Um mundo desbragado de fantasia —impregnado de presságio e morte— facilmente se nutre com raízes medievais e barrocas, mas também terá sido estimulado pela sorte de um país brutalizado militarmente na Primeira Guerra Mundial.

Morte e escuridão: ninguém melhor para retratar isso do que Léon Spilliaert (1881-1946), que infelizmente só aparece com dois pequenos quadros no Centro Cultural Fiesp. São como a paisagem de quem acorda de um pesadelo —e percebe que ainda está dentro dele. Uma faixa branco-pardacenta representa a praia, uma rua, um canal: o mundo em volta já parece ter desaparecido. É noite.

 

Ocorrida nesta segunda-feira, a morte do economista Paul Singer impõe um final mais triste a este artigo. Fundador do PT, manteve uma integridade intelectual e pessoal que poucas pessoas, quaisquer que sejam suas convicções, podem sequer aspirar a possuir.

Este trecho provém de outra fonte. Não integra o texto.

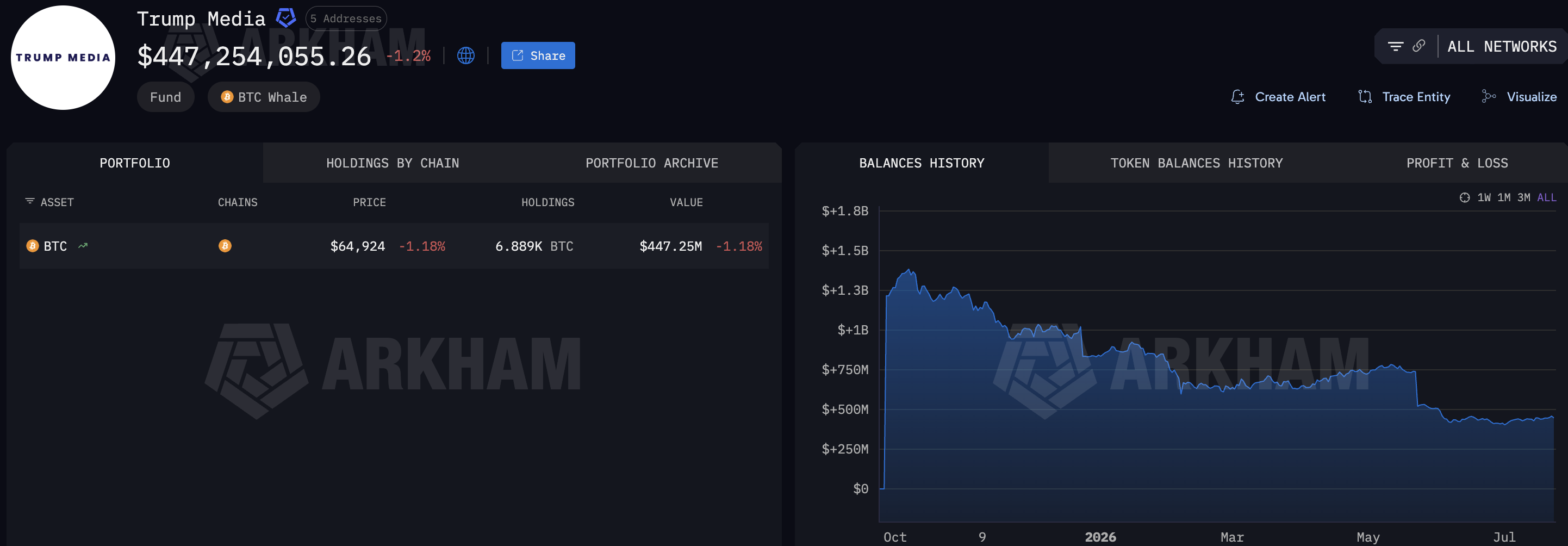Select the 3M chart range
1568x546 pixels.
pyautogui.click(x=1523, y=197)
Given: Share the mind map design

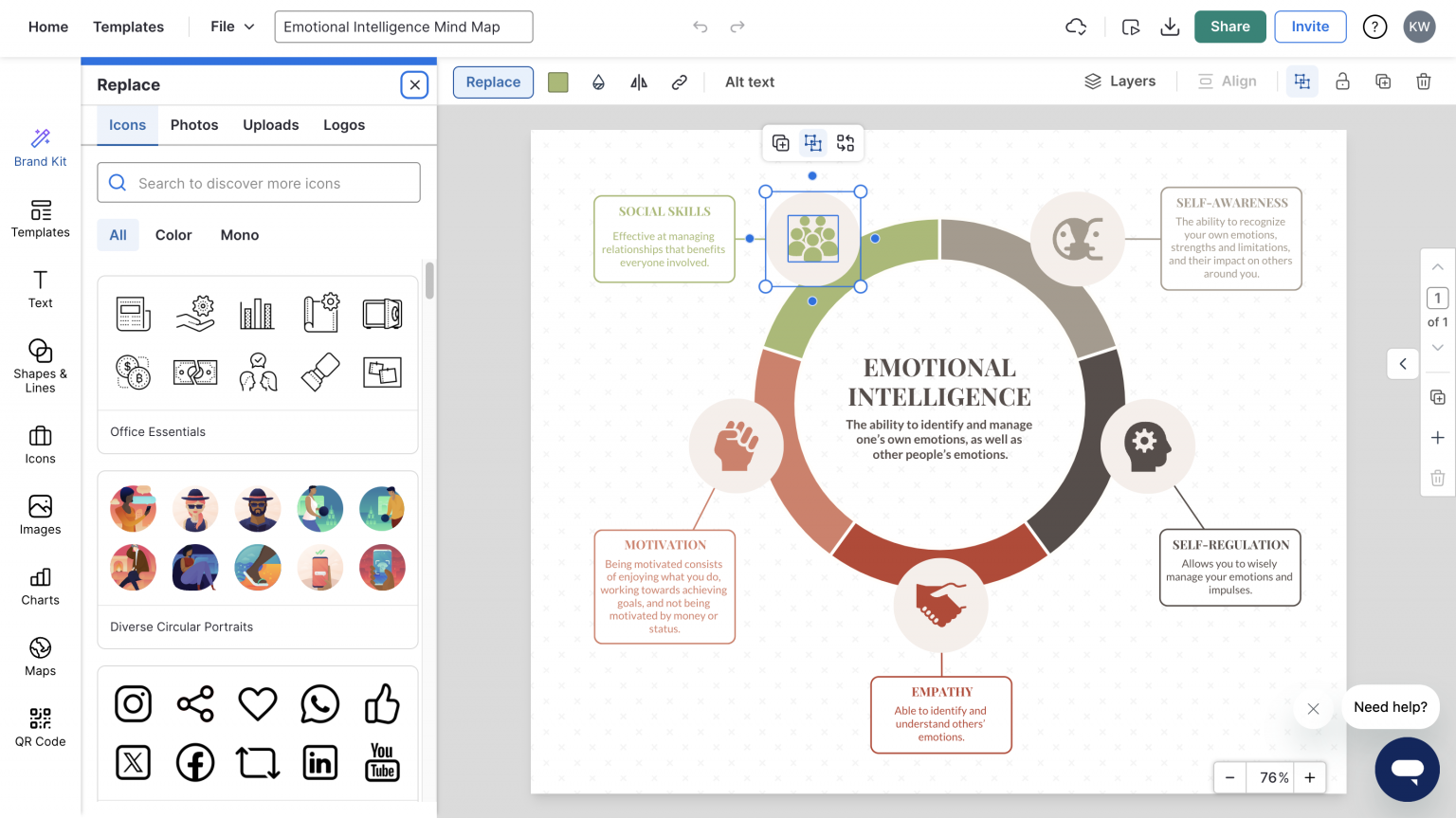Looking at the screenshot, I should [x=1229, y=27].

Fazia bem à alma olhar nos seus olhos claríssimos, e notar a curvatura modesta das suas costas, quando alguém (eu mesmo me pus nesse papel) se dispunha a contestar, a provocar, a radicalizar algum ponto de vista.

Ele era a paciência, a humanidade em pessoa. Por espírito democrático, sem dúvida, proveniente quem sabe da velha social-democracia austríaca, racional e prática, sem ser concessiva. Mas sobretudo por uma qualidade de alma. Sua tolerância, sua capacidade de ouvir, não eram apenas atitudes políticas: aproximavam-se da santidade.